Homero Aridjis presenta su novela “Los peones son el alma del juego” en el Cecut

Homero Aridjis escribió una "novela de autoficción", según la define. Fotografía: Cortesía.

Redacción/Infobaja

Tijuana.- -El tablero de la literatura sirvió de base a Homero Aridjis para construir su novela más reciente, “Los peones son el alma del juego”, la cual presentó en línea por el Centro Cultural Tijuana.

Sus personajes son protagonistas del ámbito literario y forman parte de esta partida que el autor libra contra su propia memoria y ésta, ya se sabe “es muy compleja, porque muchas veces se confunde con la realidad y llega un momento en que uno confunde los propios recuerdos con los recuerdos de otros”, aseguró Aridjis.

La novela, cuyo título alude a su juego favorito, “es la síntesis de una vida de escritor, de ajedrecista; es una novela que clasifiqué como autoficción, ya que me negaba a escribir una autobiografía, porque mi propia vida está llena de ficción y de encuentros con escritores”.

Sobre el origen de su novela, reveló que “desde joven escribí algo parecido a un diario secreto, pues tenía el privilegio, la fortuna, de presenciar situaciones, conocer personajes y la costumbre de escribir lo que veía, lo que oía y lo que sucedía en torno mío”.

El poeta y diplomático aclaró que esta relatoría de anécdotas fue escrita “no con un afán de sensacionalismo o indiscreción, sino como un diario literario en el cual aparecen escritores conocidos”.

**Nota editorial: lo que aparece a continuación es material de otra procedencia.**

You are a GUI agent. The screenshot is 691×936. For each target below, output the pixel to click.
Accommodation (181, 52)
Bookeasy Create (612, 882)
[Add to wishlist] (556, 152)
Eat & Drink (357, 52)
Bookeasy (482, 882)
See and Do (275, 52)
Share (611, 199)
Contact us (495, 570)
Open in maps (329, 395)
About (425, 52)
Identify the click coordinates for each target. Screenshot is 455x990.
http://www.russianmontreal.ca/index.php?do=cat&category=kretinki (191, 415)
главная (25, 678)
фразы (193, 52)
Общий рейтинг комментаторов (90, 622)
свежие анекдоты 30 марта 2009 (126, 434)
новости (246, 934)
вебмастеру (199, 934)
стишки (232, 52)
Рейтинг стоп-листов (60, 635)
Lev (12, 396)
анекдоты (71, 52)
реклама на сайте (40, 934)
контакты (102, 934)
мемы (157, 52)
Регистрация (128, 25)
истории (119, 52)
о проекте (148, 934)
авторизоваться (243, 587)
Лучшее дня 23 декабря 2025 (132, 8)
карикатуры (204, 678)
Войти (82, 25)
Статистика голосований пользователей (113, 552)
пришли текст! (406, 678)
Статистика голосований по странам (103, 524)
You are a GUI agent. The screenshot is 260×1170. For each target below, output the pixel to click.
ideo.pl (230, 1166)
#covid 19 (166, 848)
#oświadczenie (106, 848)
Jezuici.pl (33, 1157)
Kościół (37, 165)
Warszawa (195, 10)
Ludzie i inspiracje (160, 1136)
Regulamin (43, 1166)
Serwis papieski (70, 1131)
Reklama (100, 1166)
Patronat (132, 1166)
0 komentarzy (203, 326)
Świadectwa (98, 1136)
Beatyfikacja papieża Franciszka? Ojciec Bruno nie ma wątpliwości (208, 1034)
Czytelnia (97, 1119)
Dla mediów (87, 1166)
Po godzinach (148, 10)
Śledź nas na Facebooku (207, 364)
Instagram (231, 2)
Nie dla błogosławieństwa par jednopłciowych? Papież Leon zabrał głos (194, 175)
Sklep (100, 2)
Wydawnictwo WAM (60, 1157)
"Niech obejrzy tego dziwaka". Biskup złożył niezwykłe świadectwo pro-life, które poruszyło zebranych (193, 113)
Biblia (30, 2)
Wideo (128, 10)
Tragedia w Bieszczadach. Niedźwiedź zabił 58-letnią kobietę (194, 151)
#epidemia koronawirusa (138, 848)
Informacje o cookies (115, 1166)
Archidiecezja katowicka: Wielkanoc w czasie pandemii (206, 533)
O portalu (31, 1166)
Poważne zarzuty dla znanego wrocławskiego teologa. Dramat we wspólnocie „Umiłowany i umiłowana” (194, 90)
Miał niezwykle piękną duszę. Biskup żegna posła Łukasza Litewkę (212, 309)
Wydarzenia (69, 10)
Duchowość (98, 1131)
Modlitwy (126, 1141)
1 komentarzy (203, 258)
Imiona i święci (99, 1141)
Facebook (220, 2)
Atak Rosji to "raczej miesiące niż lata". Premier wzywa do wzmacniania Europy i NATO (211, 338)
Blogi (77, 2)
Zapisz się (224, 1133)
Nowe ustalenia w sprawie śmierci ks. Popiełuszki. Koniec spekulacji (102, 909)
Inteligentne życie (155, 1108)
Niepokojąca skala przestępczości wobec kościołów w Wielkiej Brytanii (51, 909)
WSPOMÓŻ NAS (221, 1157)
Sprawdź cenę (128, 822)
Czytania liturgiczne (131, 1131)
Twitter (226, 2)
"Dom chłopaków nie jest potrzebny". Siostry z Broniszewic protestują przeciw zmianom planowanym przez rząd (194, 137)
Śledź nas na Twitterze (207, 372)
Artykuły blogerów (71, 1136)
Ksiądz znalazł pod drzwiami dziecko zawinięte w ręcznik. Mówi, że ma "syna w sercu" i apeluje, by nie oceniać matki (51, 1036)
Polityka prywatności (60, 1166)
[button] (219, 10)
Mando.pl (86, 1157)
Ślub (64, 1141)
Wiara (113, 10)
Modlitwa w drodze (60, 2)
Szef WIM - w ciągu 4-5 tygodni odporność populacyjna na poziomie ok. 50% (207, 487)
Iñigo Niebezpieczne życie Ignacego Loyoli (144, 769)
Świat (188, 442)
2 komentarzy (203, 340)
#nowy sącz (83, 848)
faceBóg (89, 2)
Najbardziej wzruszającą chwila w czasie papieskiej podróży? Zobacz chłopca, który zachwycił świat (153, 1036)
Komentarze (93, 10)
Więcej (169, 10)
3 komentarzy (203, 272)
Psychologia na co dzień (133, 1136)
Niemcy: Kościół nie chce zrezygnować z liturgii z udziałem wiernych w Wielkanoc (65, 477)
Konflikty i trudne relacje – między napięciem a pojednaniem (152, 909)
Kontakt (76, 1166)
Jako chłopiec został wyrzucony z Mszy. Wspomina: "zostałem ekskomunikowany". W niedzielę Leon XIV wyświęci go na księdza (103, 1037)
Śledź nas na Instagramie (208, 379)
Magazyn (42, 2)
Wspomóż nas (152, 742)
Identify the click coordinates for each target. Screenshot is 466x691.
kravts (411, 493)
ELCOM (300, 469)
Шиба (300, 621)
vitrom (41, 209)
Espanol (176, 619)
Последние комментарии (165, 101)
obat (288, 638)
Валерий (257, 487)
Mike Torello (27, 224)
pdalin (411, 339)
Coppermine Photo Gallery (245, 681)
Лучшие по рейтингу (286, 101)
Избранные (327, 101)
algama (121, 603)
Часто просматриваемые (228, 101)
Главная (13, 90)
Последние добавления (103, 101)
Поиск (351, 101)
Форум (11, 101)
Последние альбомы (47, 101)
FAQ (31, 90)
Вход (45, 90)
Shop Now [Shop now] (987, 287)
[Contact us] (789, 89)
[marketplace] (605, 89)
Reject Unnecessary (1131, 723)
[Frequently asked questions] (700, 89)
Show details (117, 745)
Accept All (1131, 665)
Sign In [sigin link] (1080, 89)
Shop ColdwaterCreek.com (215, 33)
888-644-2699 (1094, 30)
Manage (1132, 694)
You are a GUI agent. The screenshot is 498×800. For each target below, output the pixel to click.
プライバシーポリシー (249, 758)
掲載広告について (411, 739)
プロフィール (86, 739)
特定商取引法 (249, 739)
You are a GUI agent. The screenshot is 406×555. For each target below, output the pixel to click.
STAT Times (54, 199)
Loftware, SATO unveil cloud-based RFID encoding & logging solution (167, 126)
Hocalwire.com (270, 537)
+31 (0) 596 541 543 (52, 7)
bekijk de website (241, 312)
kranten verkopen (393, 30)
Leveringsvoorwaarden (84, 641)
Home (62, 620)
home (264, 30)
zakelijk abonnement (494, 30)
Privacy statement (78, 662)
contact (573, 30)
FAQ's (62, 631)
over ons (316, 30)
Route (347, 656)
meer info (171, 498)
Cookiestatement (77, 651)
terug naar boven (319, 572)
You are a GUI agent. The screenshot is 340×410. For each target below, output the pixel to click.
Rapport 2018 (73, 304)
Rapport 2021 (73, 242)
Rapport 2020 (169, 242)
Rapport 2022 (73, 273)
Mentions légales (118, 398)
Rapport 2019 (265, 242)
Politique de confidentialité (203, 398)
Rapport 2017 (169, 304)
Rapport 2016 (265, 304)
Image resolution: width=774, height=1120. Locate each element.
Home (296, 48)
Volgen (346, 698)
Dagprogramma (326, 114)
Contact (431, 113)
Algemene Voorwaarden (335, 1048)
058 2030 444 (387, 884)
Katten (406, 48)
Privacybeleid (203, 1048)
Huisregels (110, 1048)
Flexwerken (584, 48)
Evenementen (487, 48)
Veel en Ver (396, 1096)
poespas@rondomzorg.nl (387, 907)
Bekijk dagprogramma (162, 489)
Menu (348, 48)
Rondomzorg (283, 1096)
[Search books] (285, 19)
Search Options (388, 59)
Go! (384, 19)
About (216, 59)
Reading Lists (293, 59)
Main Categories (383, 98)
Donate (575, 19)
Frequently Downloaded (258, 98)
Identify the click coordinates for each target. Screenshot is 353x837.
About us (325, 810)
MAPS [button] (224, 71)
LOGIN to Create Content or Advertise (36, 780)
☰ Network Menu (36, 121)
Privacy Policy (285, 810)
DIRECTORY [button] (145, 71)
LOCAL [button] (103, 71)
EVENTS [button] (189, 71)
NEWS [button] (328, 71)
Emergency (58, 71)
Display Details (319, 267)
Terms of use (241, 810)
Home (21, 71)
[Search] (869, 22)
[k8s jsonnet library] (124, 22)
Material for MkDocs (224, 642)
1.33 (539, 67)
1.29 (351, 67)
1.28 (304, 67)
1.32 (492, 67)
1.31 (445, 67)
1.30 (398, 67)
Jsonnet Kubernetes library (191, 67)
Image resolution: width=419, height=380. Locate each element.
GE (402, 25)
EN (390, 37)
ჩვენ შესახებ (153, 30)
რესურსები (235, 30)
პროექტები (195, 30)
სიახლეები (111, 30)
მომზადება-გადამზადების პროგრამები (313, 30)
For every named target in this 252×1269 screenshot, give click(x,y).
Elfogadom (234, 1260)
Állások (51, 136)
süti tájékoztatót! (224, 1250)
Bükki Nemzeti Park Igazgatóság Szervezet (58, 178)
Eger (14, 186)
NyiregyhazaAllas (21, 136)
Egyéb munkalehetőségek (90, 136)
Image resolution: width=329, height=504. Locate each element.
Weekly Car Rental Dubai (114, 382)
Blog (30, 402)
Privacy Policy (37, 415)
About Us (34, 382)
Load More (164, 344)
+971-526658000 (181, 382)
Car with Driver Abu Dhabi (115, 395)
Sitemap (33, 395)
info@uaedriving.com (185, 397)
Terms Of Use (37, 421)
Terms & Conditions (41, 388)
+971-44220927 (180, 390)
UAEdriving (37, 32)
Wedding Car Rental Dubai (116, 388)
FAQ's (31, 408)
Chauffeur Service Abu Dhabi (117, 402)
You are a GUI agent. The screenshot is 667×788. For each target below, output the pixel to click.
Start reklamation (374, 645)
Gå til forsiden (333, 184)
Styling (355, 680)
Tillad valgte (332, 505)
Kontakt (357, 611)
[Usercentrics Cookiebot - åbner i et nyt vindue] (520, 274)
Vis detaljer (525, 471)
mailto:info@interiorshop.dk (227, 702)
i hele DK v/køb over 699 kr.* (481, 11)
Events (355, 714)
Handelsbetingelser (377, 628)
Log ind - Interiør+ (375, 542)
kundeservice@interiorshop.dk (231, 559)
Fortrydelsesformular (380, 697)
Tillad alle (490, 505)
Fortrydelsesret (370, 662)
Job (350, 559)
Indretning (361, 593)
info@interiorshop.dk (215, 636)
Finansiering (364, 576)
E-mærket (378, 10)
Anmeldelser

Aridjis recordó que llegó a la Ciudad de México en los años 50 “como un joven queriendo dedicarme a escribir; fui a la Escuela Nacional de Periodismo y ahí me encontré con Vicente Leñero junto con Sergio Mondragón, que después fue fundador del ‘Corno emplumado’, una revista bilingüe”.

Aridjis temió perder el rastro de algunas piezas valiosas en este juego de escritura, pues “el material llegaba a veces a confundirse con mis sueños, con mi memoria, y después de escribir tantas versiones me estaba volviendo loco, porque ya no sabía qué partes dejar y qué partes quitar hasta que comprendí que no estaba escribiendo unas memorias, sino una novela sobre mí mismo”.

La meta que se propuso, según reveló, fue hacer un buen libro de formación literaria y de formación espiritual, “pero sobre todo un libro en que se hablara de la Ciudad de México que yo conocí”.

“Me propuse ver a los personajes literarios no como monumentos sino como personas de la vida cotidiana”, añadió Aridjis quien recordó a Juan Rulfo como “un hombre muy angustiado, que estaba incómodo en su cuerpo” y a Juan José Arreola como “más lúdico, medio enamoradizo, quien vivía en una especie de erótica mental”.

Según rememoró, la Zona Rosa y el Café Tirol eran los sitios de reunión de intelectuales, gente de teatro, cine y literatura, bohemios, donde se encontró con Luis Buñuel, Leonora Carrington, Chavela Vargas y Anabel, la hija del ex presidente de Guatemala Jacobo Árbenz, “acosada por miembros de la CIA y de la Federal de Seguridad de México que la estaban enloqueciendo al perseguirla”.

Que su amigo Octavio Paz lo nombrara como “el mejor poeta joven de México” le significó una mención adversa; “le dije me vas a echar de enemigos a todos los poetas jóvenes de México”, mencionó Aridjis al revelar que a partir de ello el poeta Marco Antonio Montes de Oca “me amenazó de muerte”,

Obligado al enroque, el escritor protegió a sus personajes: “comparto un poco cosas escabrosas que tenía que manejar sin escandalizar ni ser sensacionalista, sino tomarlo como parte de su vida, pues hay que tener con cuidado con las cosas íntimas que uno presenciaba”.

Homero Aridjis reveló su actual estrategia en el ajedrez de la existencia y la literatura: “Vive uno en un estado abierto a la poesía, pensando, soñando en poesía; en ese sentido esta pandemia ha sido benéfica porque he tenido que estar en casa escribiendo, creando, y ese estado la salvación es la imaginación y la práctica de la poesía y la literatura”.